[GIVEN RECORDS]

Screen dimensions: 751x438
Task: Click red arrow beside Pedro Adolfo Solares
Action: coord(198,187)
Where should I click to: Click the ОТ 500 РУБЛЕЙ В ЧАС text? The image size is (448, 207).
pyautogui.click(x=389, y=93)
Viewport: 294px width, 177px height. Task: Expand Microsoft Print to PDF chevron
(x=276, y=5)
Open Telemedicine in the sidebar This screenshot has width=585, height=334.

[/GIVEN RECORDS]
[GIVEN RECORDS]

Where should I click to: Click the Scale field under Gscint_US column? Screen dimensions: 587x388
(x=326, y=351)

[/GIVEN RECORDS]

WHAT YOU NEED TO DO: All that is wanted is the stretch of lines above from the one containing "Where should I click to: Click the ОТ" through the one containing "Open Telemedicine in", duplicated exactly.

YOUR SOLUTION:
Where should I click to: Click the ОТ 500 РУБЛЕЙ В ЧАС text? The image size is (448, 207).
pyautogui.click(x=389, y=93)
Viewport: 294px width, 177px height. Task: Expand Microsoft Print to PDF chevron
(x=276, y=5)
Open Telemedicine in the sidebar This screenshot has width=585, height=334.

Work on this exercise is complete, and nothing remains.